**What you should do**
Rewrite the items from the first line through the line containing "Looking at the image, I should click on (130, 87).", including that line, as a Markdown table with the columns Row and Item line. Number each row and leave out blank lines.

**Stored data**
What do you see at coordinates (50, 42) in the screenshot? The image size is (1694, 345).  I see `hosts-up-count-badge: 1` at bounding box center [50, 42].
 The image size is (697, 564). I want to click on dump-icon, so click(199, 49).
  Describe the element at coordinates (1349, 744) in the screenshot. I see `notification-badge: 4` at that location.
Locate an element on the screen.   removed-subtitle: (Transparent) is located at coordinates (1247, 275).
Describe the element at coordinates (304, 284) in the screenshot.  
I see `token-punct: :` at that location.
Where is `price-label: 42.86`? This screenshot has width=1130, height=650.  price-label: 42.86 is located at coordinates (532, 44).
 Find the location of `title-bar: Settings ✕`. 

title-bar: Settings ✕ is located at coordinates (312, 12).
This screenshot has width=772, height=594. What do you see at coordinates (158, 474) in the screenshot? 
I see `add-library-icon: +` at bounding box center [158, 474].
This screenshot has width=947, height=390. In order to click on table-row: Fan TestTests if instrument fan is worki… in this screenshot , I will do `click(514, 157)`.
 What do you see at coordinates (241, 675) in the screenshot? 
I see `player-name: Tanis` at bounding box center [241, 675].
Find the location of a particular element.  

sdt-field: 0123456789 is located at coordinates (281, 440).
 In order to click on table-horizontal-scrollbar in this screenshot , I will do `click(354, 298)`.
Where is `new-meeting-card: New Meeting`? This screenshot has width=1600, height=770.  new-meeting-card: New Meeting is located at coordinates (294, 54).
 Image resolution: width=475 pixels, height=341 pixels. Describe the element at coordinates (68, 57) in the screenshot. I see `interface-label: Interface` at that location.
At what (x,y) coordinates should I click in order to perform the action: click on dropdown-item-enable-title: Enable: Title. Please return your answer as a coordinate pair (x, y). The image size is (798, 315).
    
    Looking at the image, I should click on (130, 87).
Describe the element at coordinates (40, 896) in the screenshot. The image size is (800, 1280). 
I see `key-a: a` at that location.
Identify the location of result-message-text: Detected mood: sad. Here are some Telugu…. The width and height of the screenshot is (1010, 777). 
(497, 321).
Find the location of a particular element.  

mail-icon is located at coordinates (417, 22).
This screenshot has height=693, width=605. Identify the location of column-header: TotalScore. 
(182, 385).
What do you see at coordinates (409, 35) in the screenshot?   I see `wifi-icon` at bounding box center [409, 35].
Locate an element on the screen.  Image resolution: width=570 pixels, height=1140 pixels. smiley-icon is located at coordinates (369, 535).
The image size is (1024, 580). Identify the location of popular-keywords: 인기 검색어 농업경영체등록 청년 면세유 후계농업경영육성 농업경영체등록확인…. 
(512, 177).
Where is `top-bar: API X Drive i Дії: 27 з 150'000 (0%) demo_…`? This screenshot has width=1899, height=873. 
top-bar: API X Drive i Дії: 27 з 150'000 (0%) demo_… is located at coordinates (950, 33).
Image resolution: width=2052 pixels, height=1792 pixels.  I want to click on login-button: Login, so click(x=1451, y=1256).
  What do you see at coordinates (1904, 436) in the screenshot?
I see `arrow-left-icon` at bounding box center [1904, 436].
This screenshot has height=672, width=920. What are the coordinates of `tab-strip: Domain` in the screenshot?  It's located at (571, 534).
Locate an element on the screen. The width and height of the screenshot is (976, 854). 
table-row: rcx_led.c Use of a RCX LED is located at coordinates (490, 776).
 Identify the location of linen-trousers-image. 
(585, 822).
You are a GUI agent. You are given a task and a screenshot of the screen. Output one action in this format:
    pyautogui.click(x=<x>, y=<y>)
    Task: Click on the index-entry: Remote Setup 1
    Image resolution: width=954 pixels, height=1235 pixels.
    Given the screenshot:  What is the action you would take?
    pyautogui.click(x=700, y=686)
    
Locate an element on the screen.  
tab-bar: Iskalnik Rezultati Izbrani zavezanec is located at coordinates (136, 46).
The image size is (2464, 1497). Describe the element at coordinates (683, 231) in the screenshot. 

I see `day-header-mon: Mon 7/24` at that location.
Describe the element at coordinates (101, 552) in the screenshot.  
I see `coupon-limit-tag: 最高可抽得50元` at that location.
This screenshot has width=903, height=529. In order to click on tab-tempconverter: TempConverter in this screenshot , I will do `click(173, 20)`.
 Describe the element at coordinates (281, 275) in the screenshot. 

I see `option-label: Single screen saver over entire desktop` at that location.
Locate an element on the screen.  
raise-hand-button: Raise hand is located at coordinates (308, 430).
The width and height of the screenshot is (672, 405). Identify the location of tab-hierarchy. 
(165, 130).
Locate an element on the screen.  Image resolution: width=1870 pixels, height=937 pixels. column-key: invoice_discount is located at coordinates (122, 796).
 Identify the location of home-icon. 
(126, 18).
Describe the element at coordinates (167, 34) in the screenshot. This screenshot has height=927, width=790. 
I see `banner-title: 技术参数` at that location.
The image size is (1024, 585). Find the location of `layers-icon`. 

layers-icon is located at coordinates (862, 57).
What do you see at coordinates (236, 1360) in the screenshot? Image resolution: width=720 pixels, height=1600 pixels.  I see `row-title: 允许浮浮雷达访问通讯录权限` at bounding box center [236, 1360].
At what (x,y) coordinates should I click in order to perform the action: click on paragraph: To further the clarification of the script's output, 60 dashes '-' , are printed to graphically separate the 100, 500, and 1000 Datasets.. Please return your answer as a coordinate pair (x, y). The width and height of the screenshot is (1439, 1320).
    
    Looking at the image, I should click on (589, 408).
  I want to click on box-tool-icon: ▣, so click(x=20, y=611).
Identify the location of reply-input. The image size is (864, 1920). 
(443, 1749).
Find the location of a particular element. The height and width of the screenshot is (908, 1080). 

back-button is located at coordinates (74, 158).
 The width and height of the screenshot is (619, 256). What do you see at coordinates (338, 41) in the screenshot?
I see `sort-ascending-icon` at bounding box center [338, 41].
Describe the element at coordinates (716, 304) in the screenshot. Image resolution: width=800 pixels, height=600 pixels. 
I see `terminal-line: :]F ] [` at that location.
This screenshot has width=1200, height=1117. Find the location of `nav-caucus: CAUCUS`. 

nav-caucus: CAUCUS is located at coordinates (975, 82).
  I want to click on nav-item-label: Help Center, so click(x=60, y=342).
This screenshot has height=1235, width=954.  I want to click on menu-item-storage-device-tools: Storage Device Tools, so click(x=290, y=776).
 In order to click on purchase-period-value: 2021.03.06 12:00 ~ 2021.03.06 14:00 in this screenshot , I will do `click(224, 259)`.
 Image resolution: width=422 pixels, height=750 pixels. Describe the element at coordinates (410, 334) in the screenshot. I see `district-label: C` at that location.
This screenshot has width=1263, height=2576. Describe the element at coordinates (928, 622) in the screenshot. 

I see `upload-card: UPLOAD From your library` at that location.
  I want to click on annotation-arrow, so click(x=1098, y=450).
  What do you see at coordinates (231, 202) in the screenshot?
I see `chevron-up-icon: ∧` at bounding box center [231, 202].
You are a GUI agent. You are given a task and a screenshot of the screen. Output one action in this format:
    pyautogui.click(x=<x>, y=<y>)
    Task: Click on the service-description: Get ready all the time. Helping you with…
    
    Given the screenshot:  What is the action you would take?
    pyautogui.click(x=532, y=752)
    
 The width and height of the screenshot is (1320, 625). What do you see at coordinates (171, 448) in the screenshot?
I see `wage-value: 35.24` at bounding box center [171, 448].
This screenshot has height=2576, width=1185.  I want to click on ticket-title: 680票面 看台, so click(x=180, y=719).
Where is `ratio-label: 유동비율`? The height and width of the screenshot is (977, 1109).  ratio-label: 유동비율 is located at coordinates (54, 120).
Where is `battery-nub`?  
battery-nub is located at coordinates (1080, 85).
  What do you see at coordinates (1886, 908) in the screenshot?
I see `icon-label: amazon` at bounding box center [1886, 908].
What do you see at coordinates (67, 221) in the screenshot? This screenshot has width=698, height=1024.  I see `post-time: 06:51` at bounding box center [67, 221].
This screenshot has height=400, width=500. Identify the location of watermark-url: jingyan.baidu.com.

**Solution for this task**
| Row | Item line |
|---|---|
| 1 | What do you see at coordinates (50, 42) in the screenshot? The image size is (1694, 345).  I see `hosts-up-count-badge: 1` at bounding box center [50, 42]. |
| 2 |  The image size is (697, 564). I want to click on dump-icon, so click(199, 49). |
| 3 |   Describe the element at coordinates (1349, 744) in the screenshot. I see `notification-badge: 4` at that location. |
| 4 | Locate an element on the screen.   removed-subtitle: (Transparent) is located at coordinates (1247, 275). |
| 5 | Describe the element at coordinates (304, 284) in the screenshot.   |
| 6 | I see `token-punct: :` at that location. |
| 7 | Where is `price-label: 42.86`? This screenshot has width=1130, height=650.  price-label: 42.86 is located at coordinates (532, 44). |
| 8 |  Find the location of `title-bar: Settings ✕`.  |
| 9 | title-bar: Settings ✕ is located at coordinates (312, 12). |
| 10 | This screenshot has width=772, height=594. What do you see at coordinates (158, 474) in the screenshot?  |
| 11 | I see `add-library-icon: +` at bounding box center [158, 474]. |
| 12 | This screenshot has width=947, height=390. In order to click on table-row: Fan TestTests if instrument fan is worki… in this screenshot , I will do `click(514, 157)`. |
| 13 |  What do you see at coordinates (241, 675) in the screenshot?  |
| 14 | I see `player-name: Tanis` at bounding box center [241, 675]. |
| 15 | Find the location of a particular element.   |
| 16 | sdt-field: 0123456789 is located at coordinates (281, 440). |
| 17 |  In order to click on table-horizontal-scrollbar in this screenshot , I will do `click(354, 298)`. |
| 18 | Where is `new-meeting-card: New Meeting`? This screenshot has width=1600, height=770.  new-meeting-card: New Meeting is located at coordinates (294, 54). |
| 19 |  Image resolution: width=475 pixels, height=341 pixels. Describe the element at coordinates (68, 57) in the screenshot. I see `interface-label: Interface` at that location. |
| 20 | At what (x,y) coordinates should I click in order to perform the action: click on dropdown-item-enable-title: Enable: Title. Please return your answer as a coordinate pair (x, y). The image size is (798, 315). |
| 21 |     Looking at the image, I should click on (130, 87). |